%%
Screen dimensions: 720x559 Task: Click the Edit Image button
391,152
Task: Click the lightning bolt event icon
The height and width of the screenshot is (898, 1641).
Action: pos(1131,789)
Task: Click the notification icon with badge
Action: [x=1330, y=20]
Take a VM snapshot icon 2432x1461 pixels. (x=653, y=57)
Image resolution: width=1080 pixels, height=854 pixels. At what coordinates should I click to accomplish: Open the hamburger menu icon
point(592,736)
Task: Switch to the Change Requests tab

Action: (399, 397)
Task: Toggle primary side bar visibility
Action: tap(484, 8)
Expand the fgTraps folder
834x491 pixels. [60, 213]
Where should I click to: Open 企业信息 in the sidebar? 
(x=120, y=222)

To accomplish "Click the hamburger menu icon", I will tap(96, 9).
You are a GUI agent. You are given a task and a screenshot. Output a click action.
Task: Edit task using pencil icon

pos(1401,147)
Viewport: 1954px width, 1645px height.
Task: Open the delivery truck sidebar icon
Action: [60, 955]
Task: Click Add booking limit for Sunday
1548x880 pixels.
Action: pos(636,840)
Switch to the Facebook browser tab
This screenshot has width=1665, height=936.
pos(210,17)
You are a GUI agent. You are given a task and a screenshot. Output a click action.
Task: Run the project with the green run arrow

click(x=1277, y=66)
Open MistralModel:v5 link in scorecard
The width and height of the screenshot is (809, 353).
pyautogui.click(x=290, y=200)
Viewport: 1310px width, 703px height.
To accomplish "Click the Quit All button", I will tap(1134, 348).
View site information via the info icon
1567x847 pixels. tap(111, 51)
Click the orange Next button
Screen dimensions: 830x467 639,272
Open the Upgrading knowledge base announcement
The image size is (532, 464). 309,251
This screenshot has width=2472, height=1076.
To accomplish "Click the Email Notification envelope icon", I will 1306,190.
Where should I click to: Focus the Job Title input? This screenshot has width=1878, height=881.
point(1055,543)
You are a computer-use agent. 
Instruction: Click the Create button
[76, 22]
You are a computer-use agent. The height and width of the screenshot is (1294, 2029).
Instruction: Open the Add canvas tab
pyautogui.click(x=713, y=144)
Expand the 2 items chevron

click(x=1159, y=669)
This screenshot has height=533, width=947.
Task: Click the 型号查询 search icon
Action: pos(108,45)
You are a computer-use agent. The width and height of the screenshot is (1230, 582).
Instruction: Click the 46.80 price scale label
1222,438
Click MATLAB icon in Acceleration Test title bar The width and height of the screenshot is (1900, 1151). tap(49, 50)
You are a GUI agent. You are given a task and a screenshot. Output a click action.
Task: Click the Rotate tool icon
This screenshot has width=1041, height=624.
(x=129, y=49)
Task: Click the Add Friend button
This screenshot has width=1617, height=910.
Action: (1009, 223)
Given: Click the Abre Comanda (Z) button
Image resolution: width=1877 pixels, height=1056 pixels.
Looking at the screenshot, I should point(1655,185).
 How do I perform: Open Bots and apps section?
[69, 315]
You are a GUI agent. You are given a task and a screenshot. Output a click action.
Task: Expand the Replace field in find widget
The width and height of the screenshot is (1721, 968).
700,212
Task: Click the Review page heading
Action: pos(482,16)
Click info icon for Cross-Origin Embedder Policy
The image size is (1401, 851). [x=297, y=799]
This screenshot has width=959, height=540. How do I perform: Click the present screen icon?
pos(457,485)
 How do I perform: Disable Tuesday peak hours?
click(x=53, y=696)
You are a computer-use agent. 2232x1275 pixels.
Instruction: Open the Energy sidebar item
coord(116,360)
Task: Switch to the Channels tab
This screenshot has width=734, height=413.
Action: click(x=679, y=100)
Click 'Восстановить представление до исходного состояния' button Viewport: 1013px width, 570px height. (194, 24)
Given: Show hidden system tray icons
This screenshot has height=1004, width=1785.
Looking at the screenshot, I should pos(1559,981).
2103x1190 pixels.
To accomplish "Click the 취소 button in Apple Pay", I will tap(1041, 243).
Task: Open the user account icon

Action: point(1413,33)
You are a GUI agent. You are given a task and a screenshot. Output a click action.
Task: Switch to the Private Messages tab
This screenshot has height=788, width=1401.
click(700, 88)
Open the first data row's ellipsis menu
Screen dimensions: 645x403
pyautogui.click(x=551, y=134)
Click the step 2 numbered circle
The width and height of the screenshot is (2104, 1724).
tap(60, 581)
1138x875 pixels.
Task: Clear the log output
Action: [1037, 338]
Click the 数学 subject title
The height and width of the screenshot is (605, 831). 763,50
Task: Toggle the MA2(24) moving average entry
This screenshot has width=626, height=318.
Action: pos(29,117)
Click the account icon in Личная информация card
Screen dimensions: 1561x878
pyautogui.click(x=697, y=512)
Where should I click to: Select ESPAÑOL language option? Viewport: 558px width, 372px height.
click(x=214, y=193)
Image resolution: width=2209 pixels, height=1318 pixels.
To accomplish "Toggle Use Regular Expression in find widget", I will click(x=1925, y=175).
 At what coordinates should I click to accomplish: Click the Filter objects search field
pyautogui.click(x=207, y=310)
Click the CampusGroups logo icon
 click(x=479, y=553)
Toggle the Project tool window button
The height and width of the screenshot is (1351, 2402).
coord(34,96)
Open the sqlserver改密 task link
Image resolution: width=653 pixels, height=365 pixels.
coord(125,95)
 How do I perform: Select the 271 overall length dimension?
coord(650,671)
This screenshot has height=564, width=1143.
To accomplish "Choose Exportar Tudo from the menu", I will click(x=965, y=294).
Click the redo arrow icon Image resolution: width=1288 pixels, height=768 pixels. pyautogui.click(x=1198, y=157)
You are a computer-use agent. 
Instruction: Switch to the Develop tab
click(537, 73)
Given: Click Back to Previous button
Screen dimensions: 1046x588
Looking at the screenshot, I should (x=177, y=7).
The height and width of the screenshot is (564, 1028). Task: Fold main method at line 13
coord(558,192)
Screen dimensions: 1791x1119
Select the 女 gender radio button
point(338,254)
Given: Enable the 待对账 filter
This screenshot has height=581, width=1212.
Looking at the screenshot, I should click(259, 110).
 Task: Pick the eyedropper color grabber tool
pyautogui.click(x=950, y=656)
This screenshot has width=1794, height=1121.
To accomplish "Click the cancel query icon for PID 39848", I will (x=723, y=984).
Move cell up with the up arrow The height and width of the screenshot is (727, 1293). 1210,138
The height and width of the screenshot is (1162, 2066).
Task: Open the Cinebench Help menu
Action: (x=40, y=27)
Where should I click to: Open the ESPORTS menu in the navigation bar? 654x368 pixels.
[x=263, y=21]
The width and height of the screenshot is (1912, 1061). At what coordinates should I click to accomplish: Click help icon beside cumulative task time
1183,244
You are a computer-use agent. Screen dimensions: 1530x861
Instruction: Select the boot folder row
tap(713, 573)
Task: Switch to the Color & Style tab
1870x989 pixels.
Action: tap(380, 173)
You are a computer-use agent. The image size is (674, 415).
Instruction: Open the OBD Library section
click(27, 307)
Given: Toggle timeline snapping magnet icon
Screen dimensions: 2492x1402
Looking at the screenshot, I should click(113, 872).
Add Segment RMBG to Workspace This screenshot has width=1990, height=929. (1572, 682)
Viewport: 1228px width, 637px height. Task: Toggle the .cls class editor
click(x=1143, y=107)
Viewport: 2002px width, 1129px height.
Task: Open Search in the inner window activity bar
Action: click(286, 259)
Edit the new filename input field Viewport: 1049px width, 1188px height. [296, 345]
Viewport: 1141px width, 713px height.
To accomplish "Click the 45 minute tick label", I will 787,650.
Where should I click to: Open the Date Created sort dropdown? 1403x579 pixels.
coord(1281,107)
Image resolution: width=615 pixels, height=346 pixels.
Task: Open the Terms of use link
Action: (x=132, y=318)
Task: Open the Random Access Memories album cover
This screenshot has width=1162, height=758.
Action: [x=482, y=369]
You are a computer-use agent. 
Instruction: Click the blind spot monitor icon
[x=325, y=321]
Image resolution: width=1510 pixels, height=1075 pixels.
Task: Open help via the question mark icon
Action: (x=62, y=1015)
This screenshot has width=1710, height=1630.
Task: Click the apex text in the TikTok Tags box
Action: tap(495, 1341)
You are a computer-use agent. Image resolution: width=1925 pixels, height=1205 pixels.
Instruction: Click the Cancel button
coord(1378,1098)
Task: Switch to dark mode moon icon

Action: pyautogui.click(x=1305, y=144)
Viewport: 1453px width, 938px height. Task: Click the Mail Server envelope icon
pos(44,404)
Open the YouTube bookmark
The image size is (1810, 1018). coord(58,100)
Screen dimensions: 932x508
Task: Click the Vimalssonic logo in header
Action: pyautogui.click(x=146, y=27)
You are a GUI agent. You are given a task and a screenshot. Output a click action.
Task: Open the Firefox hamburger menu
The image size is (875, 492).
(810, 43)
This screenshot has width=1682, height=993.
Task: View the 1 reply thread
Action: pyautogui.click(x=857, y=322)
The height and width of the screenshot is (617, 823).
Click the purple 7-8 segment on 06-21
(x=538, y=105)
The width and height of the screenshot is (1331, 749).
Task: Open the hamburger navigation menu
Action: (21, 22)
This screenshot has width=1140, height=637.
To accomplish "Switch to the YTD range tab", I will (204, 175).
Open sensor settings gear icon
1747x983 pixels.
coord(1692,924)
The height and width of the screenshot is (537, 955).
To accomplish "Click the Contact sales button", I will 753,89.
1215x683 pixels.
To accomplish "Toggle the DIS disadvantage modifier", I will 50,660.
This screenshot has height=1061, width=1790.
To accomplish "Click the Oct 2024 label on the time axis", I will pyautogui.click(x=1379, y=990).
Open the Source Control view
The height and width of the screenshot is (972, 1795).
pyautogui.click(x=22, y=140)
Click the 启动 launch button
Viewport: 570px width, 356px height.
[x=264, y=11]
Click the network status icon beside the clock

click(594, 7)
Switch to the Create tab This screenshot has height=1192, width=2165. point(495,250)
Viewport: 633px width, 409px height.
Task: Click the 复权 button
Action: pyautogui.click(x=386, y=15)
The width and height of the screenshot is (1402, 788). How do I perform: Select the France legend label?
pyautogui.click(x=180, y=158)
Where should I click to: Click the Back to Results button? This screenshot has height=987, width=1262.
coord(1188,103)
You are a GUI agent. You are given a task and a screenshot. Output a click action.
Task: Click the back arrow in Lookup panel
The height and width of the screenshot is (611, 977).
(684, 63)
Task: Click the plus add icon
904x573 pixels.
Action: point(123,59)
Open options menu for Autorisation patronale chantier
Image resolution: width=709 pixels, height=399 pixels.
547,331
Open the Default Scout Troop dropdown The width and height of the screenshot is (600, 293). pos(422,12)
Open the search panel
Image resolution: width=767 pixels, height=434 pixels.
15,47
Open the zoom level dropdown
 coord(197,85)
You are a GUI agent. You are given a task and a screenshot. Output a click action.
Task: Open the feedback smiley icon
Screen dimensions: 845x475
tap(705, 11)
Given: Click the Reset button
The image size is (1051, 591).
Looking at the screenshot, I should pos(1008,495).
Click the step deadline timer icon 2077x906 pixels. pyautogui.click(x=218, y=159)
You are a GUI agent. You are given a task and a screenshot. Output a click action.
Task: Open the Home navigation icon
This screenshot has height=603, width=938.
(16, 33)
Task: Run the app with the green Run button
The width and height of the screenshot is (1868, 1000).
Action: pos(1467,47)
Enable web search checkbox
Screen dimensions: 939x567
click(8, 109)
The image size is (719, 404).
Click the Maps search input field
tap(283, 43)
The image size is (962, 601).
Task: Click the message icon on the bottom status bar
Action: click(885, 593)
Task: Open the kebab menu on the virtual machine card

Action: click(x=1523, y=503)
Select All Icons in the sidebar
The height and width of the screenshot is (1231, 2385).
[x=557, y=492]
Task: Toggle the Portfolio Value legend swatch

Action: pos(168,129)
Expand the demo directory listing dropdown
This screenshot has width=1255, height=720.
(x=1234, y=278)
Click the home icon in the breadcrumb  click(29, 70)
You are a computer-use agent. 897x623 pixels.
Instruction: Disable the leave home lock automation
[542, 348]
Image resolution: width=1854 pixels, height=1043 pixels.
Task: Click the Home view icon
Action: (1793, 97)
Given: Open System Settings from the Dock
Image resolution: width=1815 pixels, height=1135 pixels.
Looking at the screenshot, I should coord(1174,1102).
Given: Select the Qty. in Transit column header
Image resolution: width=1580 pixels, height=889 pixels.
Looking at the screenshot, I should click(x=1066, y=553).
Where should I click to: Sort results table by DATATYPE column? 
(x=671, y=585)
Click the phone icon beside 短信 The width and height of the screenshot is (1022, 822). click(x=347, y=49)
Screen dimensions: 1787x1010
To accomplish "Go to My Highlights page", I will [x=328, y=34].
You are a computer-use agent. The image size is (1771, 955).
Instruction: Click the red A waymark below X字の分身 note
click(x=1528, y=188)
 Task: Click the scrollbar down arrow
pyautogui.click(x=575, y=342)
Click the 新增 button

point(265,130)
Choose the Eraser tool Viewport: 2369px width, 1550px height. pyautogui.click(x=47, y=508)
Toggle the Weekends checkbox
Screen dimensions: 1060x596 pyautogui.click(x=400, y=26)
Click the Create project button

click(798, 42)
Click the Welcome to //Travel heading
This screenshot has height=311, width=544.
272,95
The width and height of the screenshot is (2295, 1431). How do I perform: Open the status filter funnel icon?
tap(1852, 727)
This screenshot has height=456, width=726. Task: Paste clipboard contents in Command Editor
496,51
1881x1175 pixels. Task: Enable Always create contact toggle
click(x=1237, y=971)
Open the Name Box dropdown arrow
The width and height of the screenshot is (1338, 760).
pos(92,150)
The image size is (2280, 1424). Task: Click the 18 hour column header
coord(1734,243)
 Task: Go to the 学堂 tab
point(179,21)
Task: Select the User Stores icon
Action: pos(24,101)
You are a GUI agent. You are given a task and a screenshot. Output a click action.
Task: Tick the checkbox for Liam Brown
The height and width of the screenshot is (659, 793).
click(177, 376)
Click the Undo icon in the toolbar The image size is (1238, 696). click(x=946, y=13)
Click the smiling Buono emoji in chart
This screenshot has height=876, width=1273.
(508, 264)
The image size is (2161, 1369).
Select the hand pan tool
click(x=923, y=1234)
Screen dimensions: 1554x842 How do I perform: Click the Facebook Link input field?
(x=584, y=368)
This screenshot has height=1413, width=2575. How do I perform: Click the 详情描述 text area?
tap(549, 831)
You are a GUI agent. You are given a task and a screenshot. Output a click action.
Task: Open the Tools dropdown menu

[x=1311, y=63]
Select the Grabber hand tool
%%
WORK TO BE COMPLETED: Your answer should consist of the lines above that hold the word "widget", copied exactly.

WRITTEN SOLUTION:
Task: Expand the Replace field in find widget
To accomplish "Toggle Use Regular Expression in find widget", I will click(x=1925, y=175).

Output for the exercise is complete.